それに俺が驚いていると彼女は歩く速さを落としながら続ける。


「たしかに、恩返ししたい気持ちがなかったわけじゃないよ。昨日、野上くんがいなかったら、昨日あのまま連れ去られてたら、今頃どうなってたか自分でも分からないし、本当に感謝してる。
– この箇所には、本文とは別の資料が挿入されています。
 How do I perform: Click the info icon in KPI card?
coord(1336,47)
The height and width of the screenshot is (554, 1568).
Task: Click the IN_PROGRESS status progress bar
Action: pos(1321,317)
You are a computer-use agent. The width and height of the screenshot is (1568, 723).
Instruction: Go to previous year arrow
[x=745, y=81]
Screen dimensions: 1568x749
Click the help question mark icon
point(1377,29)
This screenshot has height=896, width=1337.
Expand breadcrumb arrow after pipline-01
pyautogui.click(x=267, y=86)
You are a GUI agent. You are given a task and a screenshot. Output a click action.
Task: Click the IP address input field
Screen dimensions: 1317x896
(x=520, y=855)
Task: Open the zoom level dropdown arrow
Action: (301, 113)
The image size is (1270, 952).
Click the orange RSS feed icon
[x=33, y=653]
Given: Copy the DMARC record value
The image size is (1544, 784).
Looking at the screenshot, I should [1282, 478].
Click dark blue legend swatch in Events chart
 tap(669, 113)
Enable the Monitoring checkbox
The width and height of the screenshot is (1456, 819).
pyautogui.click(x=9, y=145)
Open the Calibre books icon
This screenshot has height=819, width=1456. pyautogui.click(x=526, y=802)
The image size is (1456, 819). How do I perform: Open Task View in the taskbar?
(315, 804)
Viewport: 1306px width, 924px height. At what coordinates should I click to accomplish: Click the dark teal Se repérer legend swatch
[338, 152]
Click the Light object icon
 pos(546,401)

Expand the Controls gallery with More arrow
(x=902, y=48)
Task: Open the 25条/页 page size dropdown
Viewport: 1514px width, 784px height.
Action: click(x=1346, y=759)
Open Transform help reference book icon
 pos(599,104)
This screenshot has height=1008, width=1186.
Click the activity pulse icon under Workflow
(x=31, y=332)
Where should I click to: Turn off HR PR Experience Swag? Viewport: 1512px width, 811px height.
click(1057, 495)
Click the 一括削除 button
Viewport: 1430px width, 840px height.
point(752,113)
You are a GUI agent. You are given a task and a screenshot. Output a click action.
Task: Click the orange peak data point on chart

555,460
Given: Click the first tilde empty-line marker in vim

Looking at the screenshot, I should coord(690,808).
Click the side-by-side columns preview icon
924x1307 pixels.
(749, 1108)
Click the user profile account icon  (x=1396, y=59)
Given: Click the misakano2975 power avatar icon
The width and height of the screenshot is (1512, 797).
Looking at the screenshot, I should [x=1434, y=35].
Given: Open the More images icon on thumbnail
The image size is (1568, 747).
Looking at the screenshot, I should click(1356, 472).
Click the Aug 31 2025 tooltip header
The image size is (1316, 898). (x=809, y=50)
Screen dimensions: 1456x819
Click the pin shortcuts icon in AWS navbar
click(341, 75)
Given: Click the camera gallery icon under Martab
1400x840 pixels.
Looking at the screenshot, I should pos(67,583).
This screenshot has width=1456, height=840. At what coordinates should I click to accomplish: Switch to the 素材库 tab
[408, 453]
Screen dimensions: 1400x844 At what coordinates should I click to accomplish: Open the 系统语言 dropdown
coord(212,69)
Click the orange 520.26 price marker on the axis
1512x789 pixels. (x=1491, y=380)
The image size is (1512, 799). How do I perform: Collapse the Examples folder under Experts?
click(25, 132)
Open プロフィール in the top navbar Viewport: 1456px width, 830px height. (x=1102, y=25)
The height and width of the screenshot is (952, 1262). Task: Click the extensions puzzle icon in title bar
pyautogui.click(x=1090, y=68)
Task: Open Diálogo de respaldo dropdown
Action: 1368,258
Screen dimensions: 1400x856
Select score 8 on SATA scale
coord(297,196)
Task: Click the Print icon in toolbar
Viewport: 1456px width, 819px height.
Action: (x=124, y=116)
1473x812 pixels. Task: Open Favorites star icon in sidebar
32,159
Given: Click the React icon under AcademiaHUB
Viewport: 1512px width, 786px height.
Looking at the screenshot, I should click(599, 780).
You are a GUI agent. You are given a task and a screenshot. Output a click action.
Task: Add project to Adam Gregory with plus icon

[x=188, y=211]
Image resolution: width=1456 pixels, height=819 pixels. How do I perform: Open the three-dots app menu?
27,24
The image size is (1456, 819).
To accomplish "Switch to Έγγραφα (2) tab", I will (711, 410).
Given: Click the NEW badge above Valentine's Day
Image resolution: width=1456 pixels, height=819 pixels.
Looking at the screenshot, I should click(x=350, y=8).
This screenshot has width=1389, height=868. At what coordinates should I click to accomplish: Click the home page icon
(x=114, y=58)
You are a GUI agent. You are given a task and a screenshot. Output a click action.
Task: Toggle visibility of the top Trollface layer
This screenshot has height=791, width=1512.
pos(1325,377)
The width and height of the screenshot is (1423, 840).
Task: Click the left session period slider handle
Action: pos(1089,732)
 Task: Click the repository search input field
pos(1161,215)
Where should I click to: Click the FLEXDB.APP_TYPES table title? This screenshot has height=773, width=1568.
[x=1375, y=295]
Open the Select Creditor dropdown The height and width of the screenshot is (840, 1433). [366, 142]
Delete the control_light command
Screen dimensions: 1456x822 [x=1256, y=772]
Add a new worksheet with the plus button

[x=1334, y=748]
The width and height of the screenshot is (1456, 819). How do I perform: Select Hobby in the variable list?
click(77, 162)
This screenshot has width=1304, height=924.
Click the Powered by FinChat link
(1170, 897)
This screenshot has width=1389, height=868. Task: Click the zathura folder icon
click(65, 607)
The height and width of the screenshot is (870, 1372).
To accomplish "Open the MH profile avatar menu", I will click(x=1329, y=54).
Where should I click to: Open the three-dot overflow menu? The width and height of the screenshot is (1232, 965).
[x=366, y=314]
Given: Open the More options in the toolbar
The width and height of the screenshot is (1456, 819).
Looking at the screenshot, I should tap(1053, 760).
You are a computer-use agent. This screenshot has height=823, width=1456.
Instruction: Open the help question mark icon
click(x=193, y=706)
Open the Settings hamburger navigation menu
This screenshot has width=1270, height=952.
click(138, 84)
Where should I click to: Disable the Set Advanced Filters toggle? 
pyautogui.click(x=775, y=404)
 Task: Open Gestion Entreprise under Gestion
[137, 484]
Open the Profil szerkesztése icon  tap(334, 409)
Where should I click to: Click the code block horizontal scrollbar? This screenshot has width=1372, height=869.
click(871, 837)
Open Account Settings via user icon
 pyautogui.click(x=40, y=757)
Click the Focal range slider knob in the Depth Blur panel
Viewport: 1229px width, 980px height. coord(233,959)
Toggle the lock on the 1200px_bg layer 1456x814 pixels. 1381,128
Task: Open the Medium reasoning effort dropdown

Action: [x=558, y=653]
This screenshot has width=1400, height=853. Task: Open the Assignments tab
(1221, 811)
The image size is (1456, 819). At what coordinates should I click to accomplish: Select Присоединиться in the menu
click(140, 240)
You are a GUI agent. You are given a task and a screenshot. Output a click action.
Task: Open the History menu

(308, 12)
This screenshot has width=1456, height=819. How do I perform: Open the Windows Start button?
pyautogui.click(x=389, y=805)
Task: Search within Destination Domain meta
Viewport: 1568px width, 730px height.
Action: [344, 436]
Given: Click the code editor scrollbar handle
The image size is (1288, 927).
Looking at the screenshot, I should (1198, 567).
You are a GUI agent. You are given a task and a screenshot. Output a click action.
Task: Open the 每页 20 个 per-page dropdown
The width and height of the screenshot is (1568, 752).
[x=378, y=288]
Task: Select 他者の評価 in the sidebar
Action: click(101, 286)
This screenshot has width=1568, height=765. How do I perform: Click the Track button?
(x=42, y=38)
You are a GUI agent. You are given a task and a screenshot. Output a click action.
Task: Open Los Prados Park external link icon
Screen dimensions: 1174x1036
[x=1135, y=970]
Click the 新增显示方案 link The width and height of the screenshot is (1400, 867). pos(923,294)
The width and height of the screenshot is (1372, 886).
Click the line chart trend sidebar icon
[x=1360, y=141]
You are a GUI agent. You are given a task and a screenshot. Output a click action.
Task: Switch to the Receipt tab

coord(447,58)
 だから今日は野上くんを待ち伏せてたのもあるんだ。履修相談に乗るためにね」

「……じゃあやっぱり」


「ううん、でも違うの。だって、昨日の夜も今日も楽しかったんだもん。それにこれは勝手だけどさ、私は昔から野上くんが面白くて、いい人だって知ってた。だからサークル活動にだって誘ったんだ」

「恩返しのために、落ち込んでる俺を無理に元気づけるためじゃなくてか?」

「違う、とは言えないけどさ。でも、元気にはなってほしいなんて当たり前じゃん。だって、友達を元気づけたいと思うのは普通でしょ」


青葉はそこで一度、俺の方を振り見る。

それから一度、ため息をついた。


「まぁ野上くんが嫌なら、もうやめるけど」


か弱い声に、震えが加わる。

ともすれば、泣き出しそうにも聞こえた。


ただ恩返しをするためだけだったならたぶん、こうはいかない。

まさか演技でもないだろう。青葉ひかりは、そうした小細工はできない人間だ、昔から。


青葉が俺といたいと思ってくれている。

それに対する返事なんか、決まっている。


「……嫌なわけないだろ」


これでも精一杯、声をしぼったつもりだった。

しかし照れくささから、ぼそっと呟いたみたいになる。


「嫌なわけがない。俺も、青葉さんといたら楽しい」


だから、あえてもう一度、はっきりと本心から言い直した。


どんな反応をされるだろう。

俺がどきどきしていたら、返ってきたのはため息だ。それも、かなり長い。


「よかった~」


気の抜けていく音がしそうなくらい、安堵のにじむ声だった。


「よかった、ほんと。今日ももしかして私だけ楽しかった!? とか思って、怖かったんだよ?」

「……悪い」

「ううん、いいんだ。さっきのセリフは嬉しかったしね。はっきり言ってくれて、ほっとした」


青葉はそこまで言ってから、静かに沈んだ空気を無理に引き上げるように青葉は明るい声を張り上げる。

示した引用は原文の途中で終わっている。